The high prevalence of HIV in patients with extra-pulmonary tuberculosis has been described elsewhere [
6,
25,
26]. Our findings therefore are largely in agreement with published literature. Similarly, patients with SPTB- were more likely to be HIV positive than those with SPTB+. Unlike patients with tuberculosis and without HIV, those with HIV are likely to have lung lesions without cavitations [
4,
27], and accordingly negative smear [
28].
We found that not testing for HIV or been tested positive were associated with similar range of risks for all-cause mortality. This in some ways reflects the similarity of profile between patients not tested and those tested positive, and may further suggest that a consistent number of those not tested would have been HIV positive individuals, and perhaps with advanced stage of the disease. Furthermore, those patients who were not tested for HIV were likely those who will default or who will be transferred-out which is also full of significance. One explanation would be that failure to get tested for HIV in this setting is a simple and reliable indicator of future poor adherence to antituberculosis treatment. Another explanation could be that, non-consent for HIV test affects the attitude of the healthcare team toward the patient, with renewed invitations to the patient to accept the test. Under such a pressure, patients would either abandon the treatment or request for their discharge or transfer to another centre.
This study has some limitations. Among the subgroup of patients tested positive for HIV, not everyone had CD4 count, and therefore we were unable to fully account for the possible effect of advanced stage of HIV infection on the outcome of care for tuberculosis. We’ve got no suggestion that missing CD4 count would occur in a differential way to affect the validity of our findings. That no systematic effort was in place to trace patients who dropped out during the year of the study has probably introduced some biases in our ranking of patients according to the outcome of care. For instance, some patients who died in-between antituberculosis treatment drug collection visits would have been inappropriately classified as drop-out. However, the effects of misclassification if any would need to be very important to invalidate our findings.

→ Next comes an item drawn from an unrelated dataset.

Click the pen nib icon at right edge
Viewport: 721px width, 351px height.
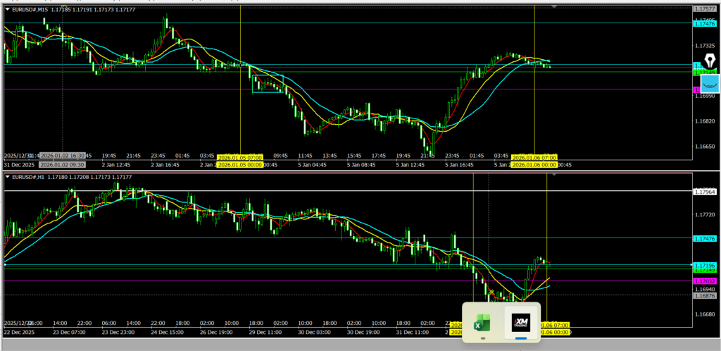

Our study also has major strengths. These include our large sample size, including the totality of adults patients followed at the CDT during the year of the study. The choice of analytic methods has also allowed us to examine the effects of HIV testing and HIV status on the broad range of outcome of tuberculosis treatment, which is what many previous investigators have not done.
Competing interests
The authors declare that they have no competing interests.
Authors’ contributions
EWPY conceived the study, supervised data collection, co-analysed the data and drafted of the manuscript; CK supervised the data collection and critically revised the manuscript; APK contributed to study designed, data analysis, drafting and critical revision of the manuscript. All authors read and approved the final manuscript.